Le Vénérable Madampagama Asaaji Thera, président de la Coalition, a ajouté que leur groupe voulait réunir les 22 candidats déclarés à l’élection présidentielle afin de leur faire promettre qu’ils n’auraient pas recours à la violence. « Ils feront le serment devant nous, les responsables religieux, y compris les évêques chrétiens et les leaders de l’islam et de l’hindouisme, qu’il soutiendront un processus électoral libre et honnête », a-t-il affirmé.
Leur espoir d’un apaisement s’appuie sur le fait que les observateurs des opérations électorales viennent d’avertir le gouvernement sri-lankais que, si les violences ne diminuaient pas, les résultats des élections pourraient être déclarés invalides, et celles-ci devraient être recommencées sous l’égide d’un gouvernement provisoire.
Entre les deux principaux candidats au poste de chef de l’Etat, l’actuel président de la République Mahinda Rajapakse et son ancien chef des armées, le commandant Sarath Fonseka, le jeu est serré. Tous deux sont considérés comme les grands vainqueurs de la rébellion tamoule séparatiste, militairement défaite en mai dernier après plus de trente ans de guerre civile (2). Depuis que l’ONU a confirmé, début janvier, avoir la preuve que des exécutions sommaires avaient été menées par l’armée gouvernementale (3), les deux alliés d’hier qui ont dirigé l’écrasement final de la rébellion tamoule, au mépris de la protection des populations civiles, s’accusent aujourd’hui mutuellement de crimes de guerre.
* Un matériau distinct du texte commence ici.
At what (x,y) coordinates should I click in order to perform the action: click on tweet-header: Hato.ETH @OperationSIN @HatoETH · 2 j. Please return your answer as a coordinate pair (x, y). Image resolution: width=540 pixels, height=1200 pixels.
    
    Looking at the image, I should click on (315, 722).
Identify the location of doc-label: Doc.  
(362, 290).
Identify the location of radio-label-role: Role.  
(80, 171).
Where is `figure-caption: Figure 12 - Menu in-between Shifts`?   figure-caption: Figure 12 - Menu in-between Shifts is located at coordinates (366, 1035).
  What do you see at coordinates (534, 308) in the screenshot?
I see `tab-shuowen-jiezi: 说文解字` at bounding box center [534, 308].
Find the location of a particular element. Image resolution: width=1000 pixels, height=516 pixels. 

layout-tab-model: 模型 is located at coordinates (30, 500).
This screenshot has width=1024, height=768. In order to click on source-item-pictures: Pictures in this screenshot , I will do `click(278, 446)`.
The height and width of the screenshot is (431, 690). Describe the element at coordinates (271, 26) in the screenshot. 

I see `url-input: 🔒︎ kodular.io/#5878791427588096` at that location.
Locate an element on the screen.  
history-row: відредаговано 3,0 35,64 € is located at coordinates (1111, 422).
Le commandant Fonseka avait donné sa démission en novembre dernier, accusant le président de le soupçonner de préparer un coup d’Etat après sa victoire sur les Tigres. Auréolé de son prestige d’ancien chef des armées, il représente un adversaire à la taille du président Rajapakse, qui, certain de sa victoire aux élections, a avancé le scrutin, prévu initialement en 2012. « Ce que j’aurais dû faire en six ans, je l’ai réalisé en quatre », a-t-il déclaré en novembre dernier, faisant allusion à sa promesse d’éradiquer définitivement le LTTE, « c’est pourquoi j’ai décidé d’organiser une élection présidentielle anticipée » (4).
Entre le parti d’opposition du commandant Fonseka, United National Front, et celui du président Mahinda Rajapakse, Sri Lanka Freedom Party, le vote de la minorité tamoule, qui représente un peu plus de 12 % de la population sri-lankaise, fera la différence. Mais, pour se concilier cette communauté opprimée qui vient de subir une défaite sanglante et dont des dizaines de milliers de civils sont encore retenus dans des « camps de réhabilitation », les deux vainqueurs du LTTE auront fort à faire. Mahinda Rajapakse comme le commandant Fonseka se sont toujours présentés comme des nationalistes cinghalais opposés à tout partage du pouvoir avec les Tamouls. Mais, depuis le début de la campagne électorale, les deux candidats font assaut de promesses envers la minorité tamoule. Début janvier, Mahinda Rajapakse a ainsi affirmé être prêt à mettre en place une meilleure représentation des Tamouls au sein du pouvoir législatif, tandis que le commandant Fonseka proposait de transformer l’actuel système présidentiel en une démocratie parlementaire, argument qui semble avoir convaincu le principal parti d’opposition tamoul, l’Alliance nationale tamoule, lequel s’est rallié à l’ancien chef des armées.
Cependant, les ONG et les missions de surveillance des élections doutent que les réfugiés tamouls libérés tout récemment des camps puissent être en mesure d’exercer leur droit de vote. Selon le service des affaires humanitaires de l’ONU (5), la plupart des 170 000 réfugiés, sur un total initial de 280 000 personnes, qui viennent de revenir dans la région de Vanni, ne pourront voter, faute d’une inscription sur les listes électorales validée par les autorités.